**Task to complete**
In the text on truncated cone resonance below, what is the mode being labeled as TM010 actually said to be?

**Extract provided**
▼

Fact #1 is not being argued against because everybody can calculate the Design Factor with a simple Excel spreadsheet or a calculator.

Fact #2 is presently argued here by those that presently do not have the capability to calculate the actual mode shapes of a truncated cone.  But this is not a discussion about politics or economics, where people with completely different views can argue indefinitely without ever arriving at a conclusion.  Mother Nature has physical laws that govern the electromagnetic resonance of these cavities based on their geometry. 

There is no TM010 for a truncated cone.  A truncated cone has to have a variation of the electromagnetic field in the longitudinal direction.  What is being labeled as TM010 is a degenerate mode that has a variation in the longitudinal direction and is closest to the cylindrical TM010.

The fact is that to excite cylTM010 (the degenerate mode close to TM010) at 2.45 GHz or higher frequencies will take different geometrical dimensions than Shawyer used in his experiments or that are being discussed in this thread.  This is self-evident to anyone that has the capability to calculate the mode shapes of truncated cones and/or has had experience with analysis of resonance and vibration problems.

▲

**Source excerpt**
▼

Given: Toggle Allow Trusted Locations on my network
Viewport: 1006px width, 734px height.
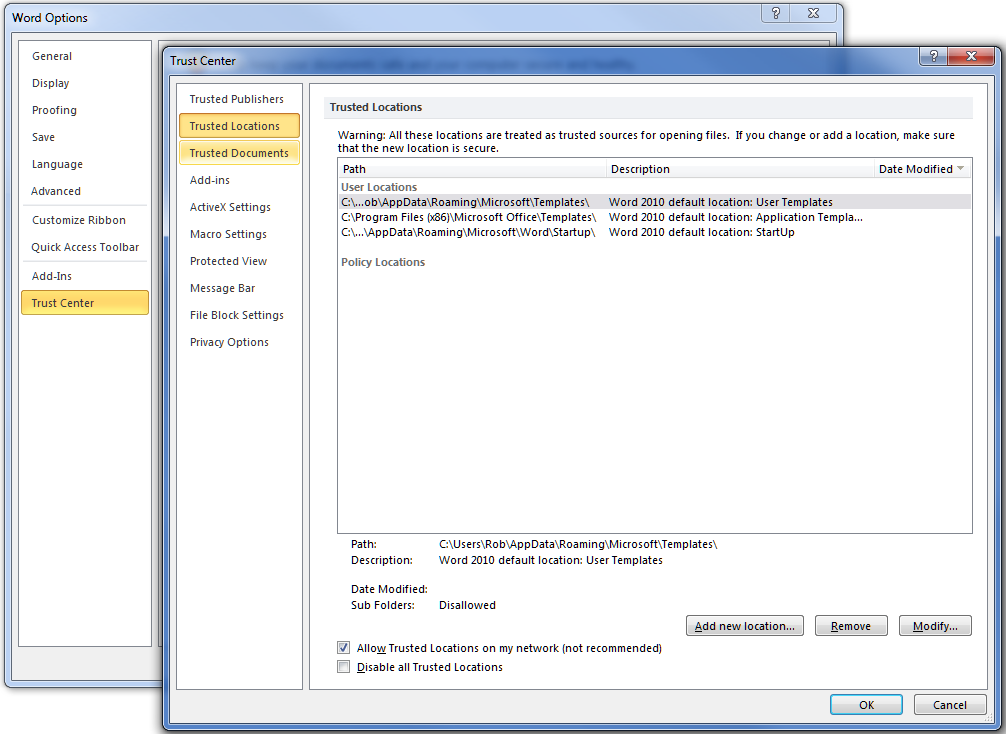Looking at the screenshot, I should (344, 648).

▲

**Expected answer**
It is a degenerate mode that has a variation in the longitudinal direction and is closest to the cylindrical TM010.